- Aim of the exercise:
Duplicate the entries starting at the line containing "This screenshot has height=768, width=1366." and ending at the last line of the entries.

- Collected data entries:

* start *

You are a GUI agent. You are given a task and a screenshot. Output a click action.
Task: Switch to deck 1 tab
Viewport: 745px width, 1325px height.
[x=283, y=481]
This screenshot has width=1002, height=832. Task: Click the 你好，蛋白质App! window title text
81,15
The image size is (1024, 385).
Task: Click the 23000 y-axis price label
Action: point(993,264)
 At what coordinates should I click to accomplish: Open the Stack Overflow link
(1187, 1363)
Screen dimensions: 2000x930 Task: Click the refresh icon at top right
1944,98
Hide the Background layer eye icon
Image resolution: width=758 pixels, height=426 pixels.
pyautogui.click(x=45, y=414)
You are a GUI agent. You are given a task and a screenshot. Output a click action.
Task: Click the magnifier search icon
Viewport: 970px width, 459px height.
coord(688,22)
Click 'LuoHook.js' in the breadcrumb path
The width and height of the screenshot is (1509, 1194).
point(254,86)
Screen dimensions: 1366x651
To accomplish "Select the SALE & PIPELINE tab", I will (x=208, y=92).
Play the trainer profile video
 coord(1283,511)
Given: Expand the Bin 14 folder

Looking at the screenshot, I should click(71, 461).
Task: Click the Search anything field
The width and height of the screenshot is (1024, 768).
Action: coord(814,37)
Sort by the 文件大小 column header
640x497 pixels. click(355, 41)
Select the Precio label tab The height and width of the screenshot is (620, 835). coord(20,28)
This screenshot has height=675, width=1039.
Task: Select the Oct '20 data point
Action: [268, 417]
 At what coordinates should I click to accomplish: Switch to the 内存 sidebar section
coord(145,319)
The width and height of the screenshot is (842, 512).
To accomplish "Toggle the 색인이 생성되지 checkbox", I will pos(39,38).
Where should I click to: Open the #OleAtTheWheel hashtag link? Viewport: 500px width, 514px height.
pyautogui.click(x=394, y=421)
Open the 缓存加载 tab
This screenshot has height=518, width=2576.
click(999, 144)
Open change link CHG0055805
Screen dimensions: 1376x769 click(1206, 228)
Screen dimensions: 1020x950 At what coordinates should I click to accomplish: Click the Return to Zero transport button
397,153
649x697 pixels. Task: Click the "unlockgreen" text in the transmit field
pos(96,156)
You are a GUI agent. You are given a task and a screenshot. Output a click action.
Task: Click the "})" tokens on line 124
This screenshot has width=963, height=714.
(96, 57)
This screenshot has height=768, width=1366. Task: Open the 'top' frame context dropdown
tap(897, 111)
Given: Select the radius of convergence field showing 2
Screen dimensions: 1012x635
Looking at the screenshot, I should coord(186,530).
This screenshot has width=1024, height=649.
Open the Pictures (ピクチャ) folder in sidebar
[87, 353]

* end *

- Exercise answer:
This screenshot has height=768, width=1366. Task: Open the 'top' frame context dropdown
tap(897, 111)
Given: Select the radius of convergence field showing 2
Screen dimensions: 1012x635
Looking at the screenshot, I should coord(186,530).
This screenshot has width=1024, height=649.
Open the Pictures (ピクチャ) folder in sidebar
[87, 353]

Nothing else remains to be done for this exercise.